I'm on an electric co-op, so profit isn't on the agenda... they actually send rebates back at the end of the business year.

My original quote, back in the 80's, was 75K, and I clear/obtain ROW through some timber plantations. Didn't happen... I went solar.

In 2000, a rich man built a development half a mile away, and I was able to get a line strung for 1200. Took them six months of waiting for the road to dry up to get their stuff down there... and then, there was an error in the planning... they had to get a boring crew down pronto, which added another 1K. They had over fifty people working on this line for half a day, six trucks, boring crews, etc. Total cost 2200... My electricity is cheap... I doubt if they've made up their construction costs yet... the 2200 was probably a tenth of what they actually spent that day.
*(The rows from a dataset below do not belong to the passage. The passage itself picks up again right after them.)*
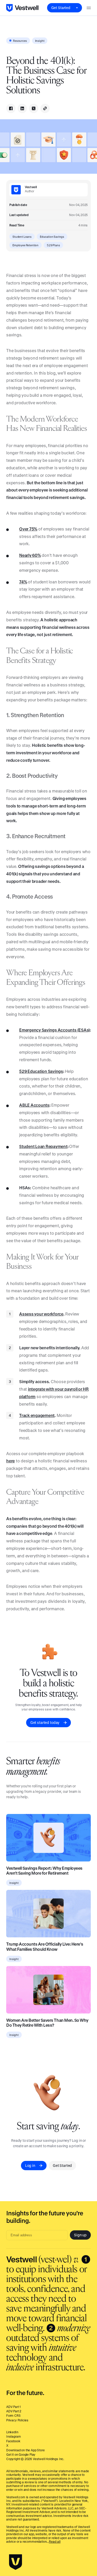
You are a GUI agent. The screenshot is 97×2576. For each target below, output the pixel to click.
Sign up (80, 2235)
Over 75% (28, 528)
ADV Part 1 (13, 2406)
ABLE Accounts (34, 1105)
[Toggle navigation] (88, 7)
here (10, 1460)
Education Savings (52, 236)
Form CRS (13, 2415)
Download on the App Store (25, 2450)
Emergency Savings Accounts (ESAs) (54, 1029)
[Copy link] (45, 108)
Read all (55, 2541)
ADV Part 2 (13, 2411)
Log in (30, 2165)
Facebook (13, 2441)
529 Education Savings (41, 1071)
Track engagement (37, 1415)
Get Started (60, 7)
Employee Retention (25, 245)
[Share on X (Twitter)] (33, 108)
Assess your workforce (41, 1313)
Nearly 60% (30, 555)
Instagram (13, 2436)
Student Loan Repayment (43, 1146)
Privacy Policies (17, 2420)
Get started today (45, 1722)
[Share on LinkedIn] (22, 108)
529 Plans (53, 245)
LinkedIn (12, 2432)
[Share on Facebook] (11, 108)
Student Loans (22, 236)
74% (23, 581)
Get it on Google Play (20, 2454)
I love my non profit co-op.


----------



## TnAndy (Sep 15, 2005)

Based on what I see of power companies, they had 50 people, but I'd bet no more than 5-10 were actually needed. Last time they set a pole for me, could have been done with 2 guys + one auger truck, easy, and they sent 8 in 3 trucks.


----------



## CountryGoalie (Aug 31, 2004)

Hm. Mmkay, thank you all for the input. I will have to find out what electric comany services my parents' farm, as the property I'm looking at is actually a back piece of their property. They're located on a corner, of a main road and a side road - their house is on the main state route, and then there's a neighbor who has a five-acre chunk on the side road, and the power line extends as far as their house - and my parents' property wraps behind the neighbor and comes to the road again on a back field. We've thrown around the idea of purchasing that back field from my parents and putting a small homestead back there, which was why I wanted to see if I could find out about getting a quote on taking power back that far. We wouldn't be extending the power lines ourselves, certainly - it would be a utility company thing.

Of course, all of that would entail drilling a well back there, extending utility lines, et cetera... so whether or not it'll ever happen... we'll see. 

Thank you you all for the advice.


----------